RECORDS:
================================

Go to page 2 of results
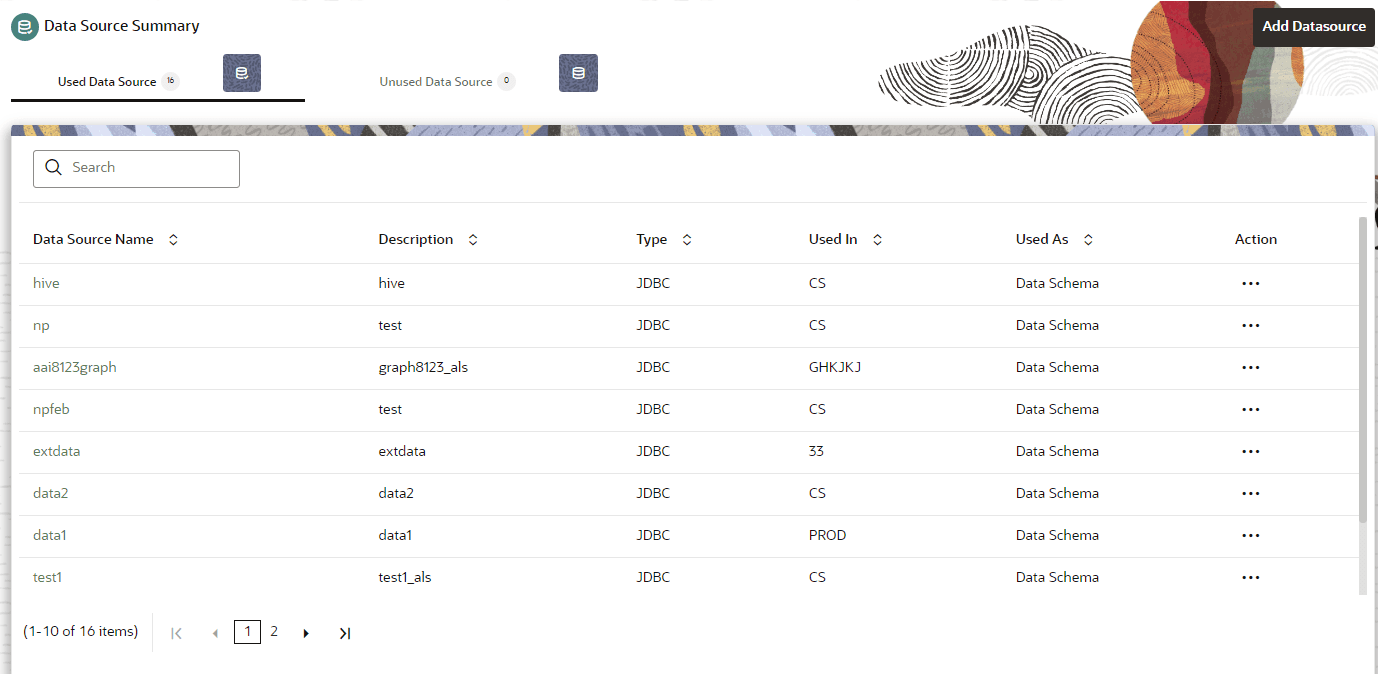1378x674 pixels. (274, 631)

================================

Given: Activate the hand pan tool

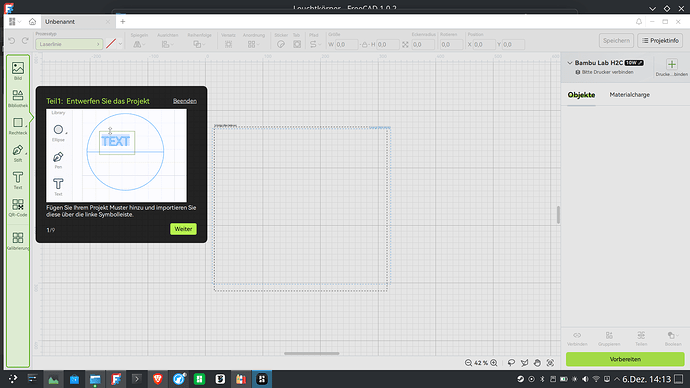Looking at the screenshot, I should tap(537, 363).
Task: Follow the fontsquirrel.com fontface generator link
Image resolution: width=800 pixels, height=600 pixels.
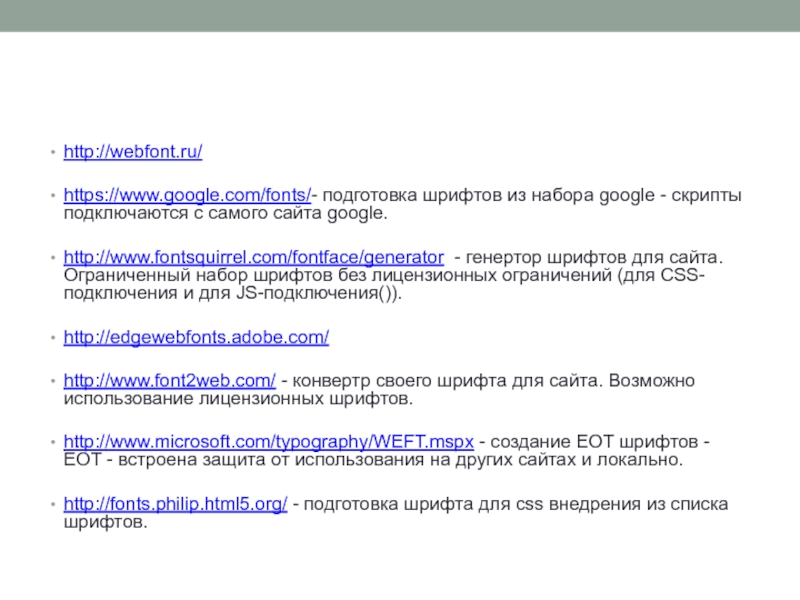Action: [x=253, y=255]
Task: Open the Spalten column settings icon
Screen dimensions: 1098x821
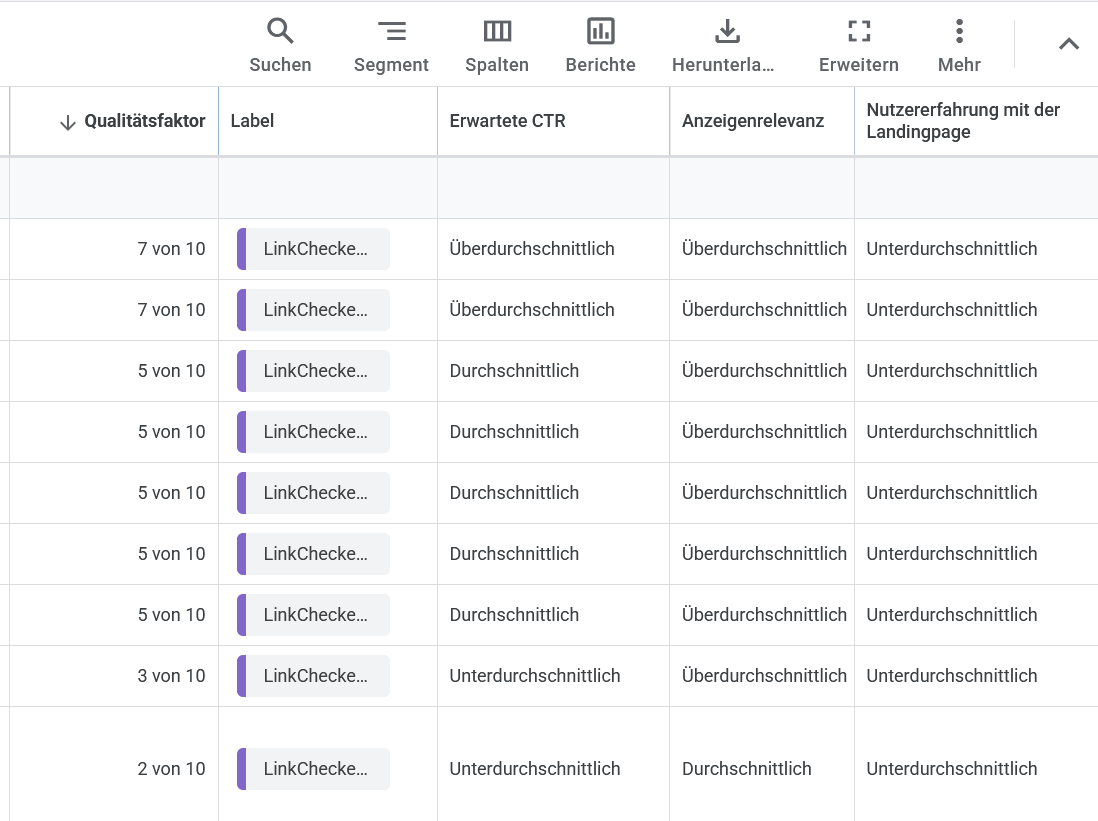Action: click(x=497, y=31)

================================

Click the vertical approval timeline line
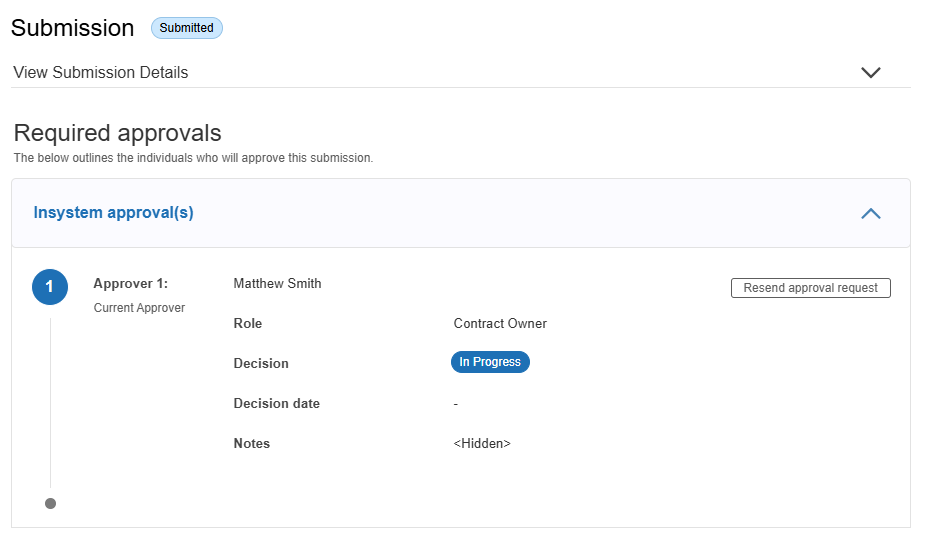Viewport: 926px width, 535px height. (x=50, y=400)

================================

WORK ORDER: Read through the data above. Report each line that has the word "Task".

SOLUTION FOR THIS EXERCISE:
Task: Follow the fontsquirrel.com fontface generator link
Task: Open the Spalten column settings icon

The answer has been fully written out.